### [Excerpt to read]

-- Start --

The 13 Rules Every New Agency Product Must Fit

Transcript

Joe Troyer: Now what I want to walk through, and there’s going to be a little bit of crossover here, but that’s good. That’s important. What I want to walk through now is The 13 Rules Every Product Must Fit. So first and foremost, number one is in every single offer we need to be able to sell the offer to most, if not all of the market or markets that we decide to go after. Now, that’s a mouthful. That’s a big mouthful. So I gotta give Russell Brunson his second props in this final props for today’s webinar.

Joe Troyer: As I sat at Funnel Hacking Live, I took a picture and I posted it. I posted it on Twitter and I think on LinkedIn. There’s a picture of me doing a selfie with the entire crowd of 5,000 people behind me. And in that post I talked about my aha moment, was that none of my offers are big enough or wide enough. And what I really mean by that is that all of my offers to date, everything that I sell to an agency, and to be frank guys like it’s a little weird to talk about, but everything that I sell to you guys as well applies to a percentage of a percentage of a percentage of a percentage of the marketplace.

Joe Troyer: And I used to think that that was really cool until I was surrounded by 5,000 people at Russell Brunson’s event. And it all came sinking it, “Holy Shit, I’m missing the boat.” Derek says, “Where’s that pic?” On my LinkedIn, I believe. I know for sure and I believe it’s also, Derek, on my Twitter. Personal on both. So that has to change. Like I lead a big honking sexy foot in the door offer that delivers amazing value that everybody can see the value in and that I can sell to every Tom, Dick, and Harry in the marketplace.

Joe Troyer: And if I can do that, if I can just do that and I can build a great value ladder in terms of sales, it’s fucking game over. Give me a three if that was a good, good take away for you guys because this for me, I mean it seems fricking obvious but guys like literally, 10 years in the making, I’ve been shitting the bed so to speak. I had been letting this one just passed me by.

-- End --

### [Collected material]
-- Start --

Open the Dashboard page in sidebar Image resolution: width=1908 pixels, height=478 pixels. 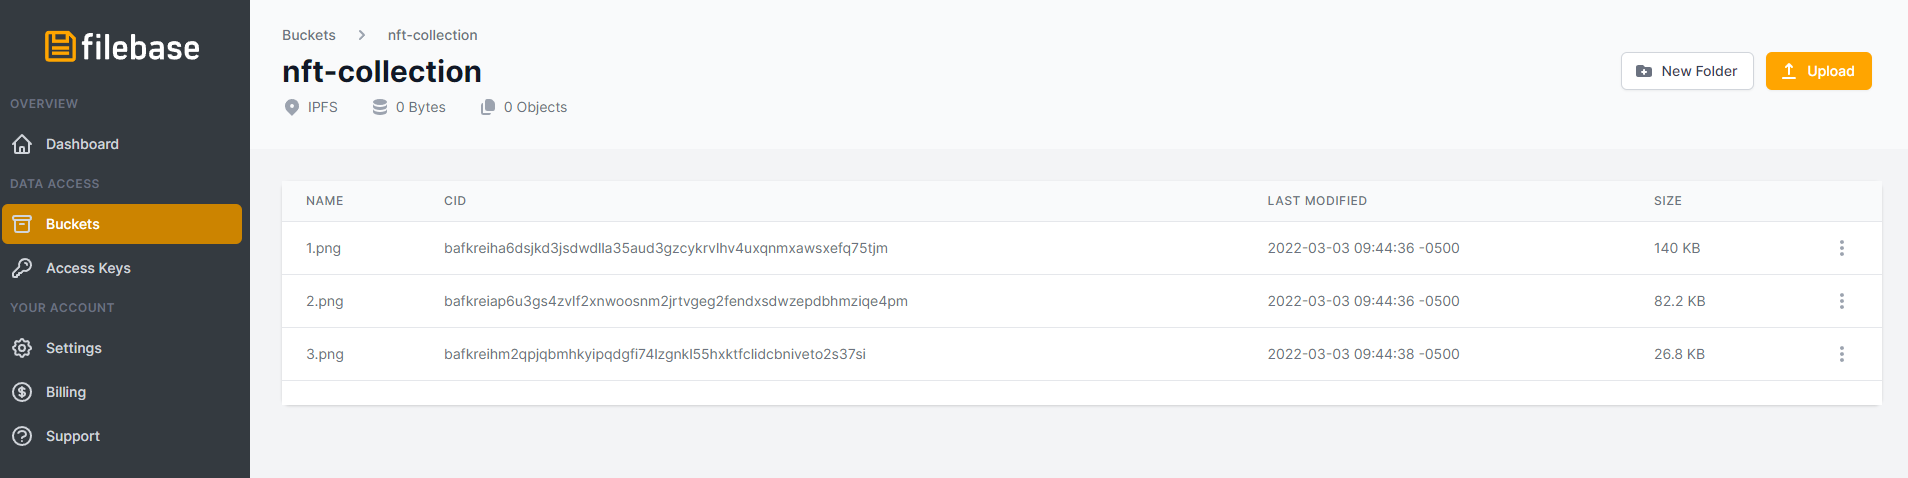point(82,144)
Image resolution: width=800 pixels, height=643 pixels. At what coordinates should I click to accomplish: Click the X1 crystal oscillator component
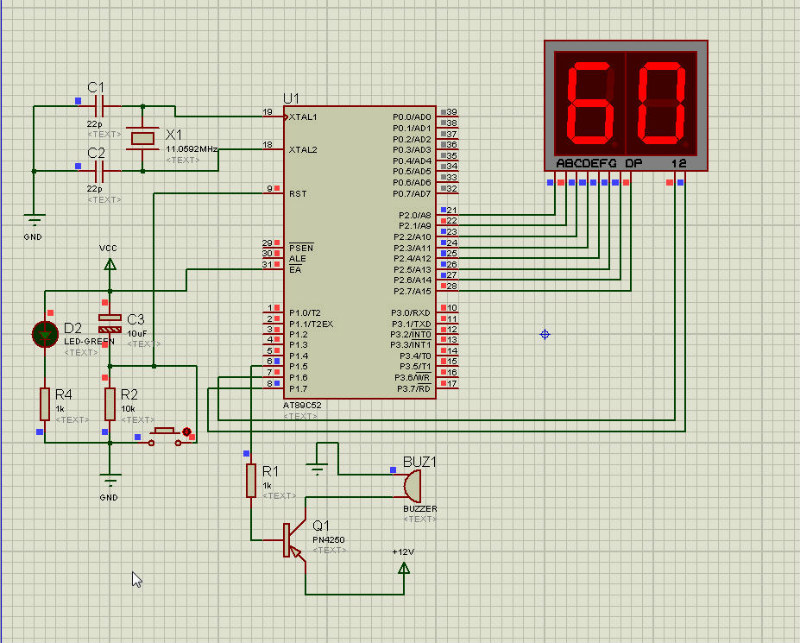(145, 138)
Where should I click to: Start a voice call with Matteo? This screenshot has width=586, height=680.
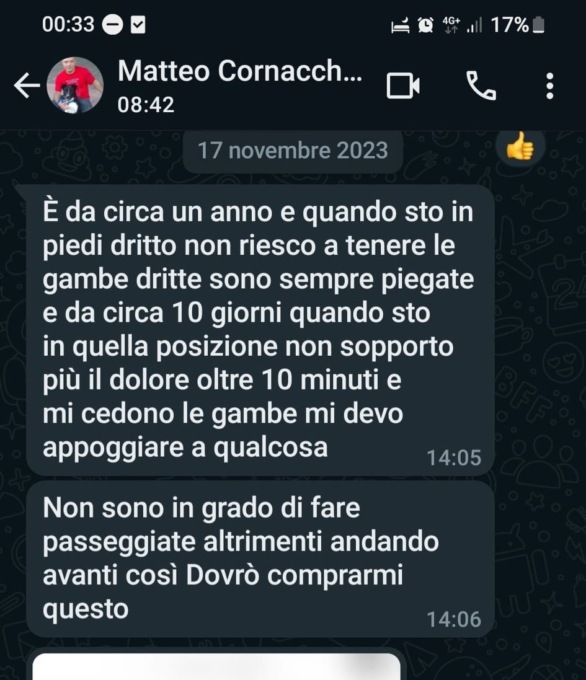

-- End --

### [Task goal]
In the transcript on the 13 rules for new agency products, how many people were in the crowd behind Joe Troyer in his selfie at Funnel Hacking Live?

### [Exercise solution]
5,000 people.